Higher education was grappling with unsustainable financial models and shifting demographics long before the virus emerged. The global outbreak of COVID-19 has dramatically accelerated a looming crisis, threatening the safety of students and the delivery of education. Every institution, including Bucknell, is dealing with unprecedented challenges in the face of the unknown. Many of those challenges will be fiscal in nature.

Our pivot to remote education for the spring semester, while the right move for health and safety, cost the University $10 million. Our immediate steps to counter this loss include cancellation of pay increases for employees, temporary salary reductions for myself and top administrators, budget cuts, a hiring freeze, a one-year suspension of new admissions to our graduate programs and postponement of most building projects.

Despite these conditions, our Admissions team enrolled 1,032 outstanding students for the Class of 2024, as of early June. This is an even stronger outcome than last year. But uncertainty casts a shadow on this good news, as we won’t know until this fall how many students will change their plans or how many current students might withdraw, transfer or take a gap year as a result of the pandemic. Finally, while we fully intend to open campus on Aug. 17, our ability to do so will be determined by government directives we cannot predict.

What would happen to Bucknell if fewer students start classes this fall?

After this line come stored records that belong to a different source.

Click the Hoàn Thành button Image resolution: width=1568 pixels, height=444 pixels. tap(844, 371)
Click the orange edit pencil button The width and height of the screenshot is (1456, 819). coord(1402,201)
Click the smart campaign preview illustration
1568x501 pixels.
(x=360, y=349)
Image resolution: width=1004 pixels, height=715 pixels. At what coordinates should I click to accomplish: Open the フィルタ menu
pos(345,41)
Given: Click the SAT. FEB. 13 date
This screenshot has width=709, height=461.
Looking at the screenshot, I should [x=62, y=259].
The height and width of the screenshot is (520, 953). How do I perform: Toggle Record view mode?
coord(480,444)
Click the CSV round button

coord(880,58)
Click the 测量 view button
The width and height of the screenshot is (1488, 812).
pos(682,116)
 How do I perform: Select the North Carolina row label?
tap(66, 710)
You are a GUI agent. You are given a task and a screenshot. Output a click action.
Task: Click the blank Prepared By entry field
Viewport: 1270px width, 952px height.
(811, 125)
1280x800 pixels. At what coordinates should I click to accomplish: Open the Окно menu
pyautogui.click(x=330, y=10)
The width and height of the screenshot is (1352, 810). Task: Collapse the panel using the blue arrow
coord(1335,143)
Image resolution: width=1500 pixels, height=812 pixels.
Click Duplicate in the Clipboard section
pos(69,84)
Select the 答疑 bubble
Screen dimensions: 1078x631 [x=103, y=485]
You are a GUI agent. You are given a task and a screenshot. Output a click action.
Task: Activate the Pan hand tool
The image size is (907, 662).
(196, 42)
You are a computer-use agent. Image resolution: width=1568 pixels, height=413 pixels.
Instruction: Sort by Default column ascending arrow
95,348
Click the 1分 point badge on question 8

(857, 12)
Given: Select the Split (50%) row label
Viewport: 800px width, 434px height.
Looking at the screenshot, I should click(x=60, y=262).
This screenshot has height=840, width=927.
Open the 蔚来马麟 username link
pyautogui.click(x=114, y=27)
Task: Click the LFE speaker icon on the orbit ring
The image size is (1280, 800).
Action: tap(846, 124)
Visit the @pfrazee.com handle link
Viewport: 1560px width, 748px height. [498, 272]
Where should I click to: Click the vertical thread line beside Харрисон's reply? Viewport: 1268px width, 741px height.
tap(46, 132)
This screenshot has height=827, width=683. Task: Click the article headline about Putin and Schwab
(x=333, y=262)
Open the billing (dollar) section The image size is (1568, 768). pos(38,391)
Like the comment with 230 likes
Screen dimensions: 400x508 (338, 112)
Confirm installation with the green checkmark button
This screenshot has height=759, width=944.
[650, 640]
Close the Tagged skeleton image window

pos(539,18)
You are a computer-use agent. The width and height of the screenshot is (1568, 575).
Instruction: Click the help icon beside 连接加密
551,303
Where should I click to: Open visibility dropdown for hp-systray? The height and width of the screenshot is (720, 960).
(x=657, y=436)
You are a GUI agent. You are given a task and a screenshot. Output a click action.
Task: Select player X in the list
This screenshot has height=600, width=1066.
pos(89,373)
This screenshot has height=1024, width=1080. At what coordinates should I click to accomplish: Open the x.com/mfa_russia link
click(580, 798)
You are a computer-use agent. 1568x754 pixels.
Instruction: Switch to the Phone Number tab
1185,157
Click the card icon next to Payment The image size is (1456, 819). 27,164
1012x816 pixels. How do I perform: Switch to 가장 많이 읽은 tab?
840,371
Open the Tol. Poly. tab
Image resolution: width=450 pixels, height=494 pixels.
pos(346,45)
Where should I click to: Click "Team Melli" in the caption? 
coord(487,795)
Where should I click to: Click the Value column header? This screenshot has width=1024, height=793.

With tuition providing 70% of our operating revenue, it’s a question that keeps me up at night. We’ve already canceled a planned 3.5% tuition increase for 2020-21. Continued spread of the virus could result in a remote fall semester, which could prompt tuition reductions. The pandemic’s impact on personal finances has already reduced contributions to our Annual Fund, which typically receives about $12 million a year. Our University endowment has suffered and is not likely to yield desired returns this year as the economy continues to struggle.

In the face of so many unknowns, we, like college administrators across the country, can only respond by preparing multiple financial plans keyed to varying public health scenarios. We have initially modeled enrollment drops of 10, 20 and 30%, the latter of which would mean a budget shortfall of more than $50 million if we did nothing more to reduce expenses. Indeed, colleges that were on thin financial ice before the pandemic may not survive. Bucknell is fortunate to be in a relatively strong position, and we are developing plans to address whatever circumstances arise.

Recognizing that the pandemic has affected each of us in different ways, I ask you to help your fellow Bucknellians in any way you can: Attend virtual Bucknell events, engage on @BucknellU social media, hire a student or host an intern, volunteer for the Center for Career Advancement or spread the word about Bucknell in your community and social circles. If you are able to support our Student Needs Fund, we would be most grateful.

From suspension of classes during the Civil War to our near-financial ruin in 1882, when William Bucknell saved the University from imminent closure, Bucknell has triumphed in seemingly impossible circumstances. Certainly, none of us could have predicted that a global pandemic would be our next great impediment. But the very idea of education is predicated on hopeful belief in the future, and we will meet this challenge together.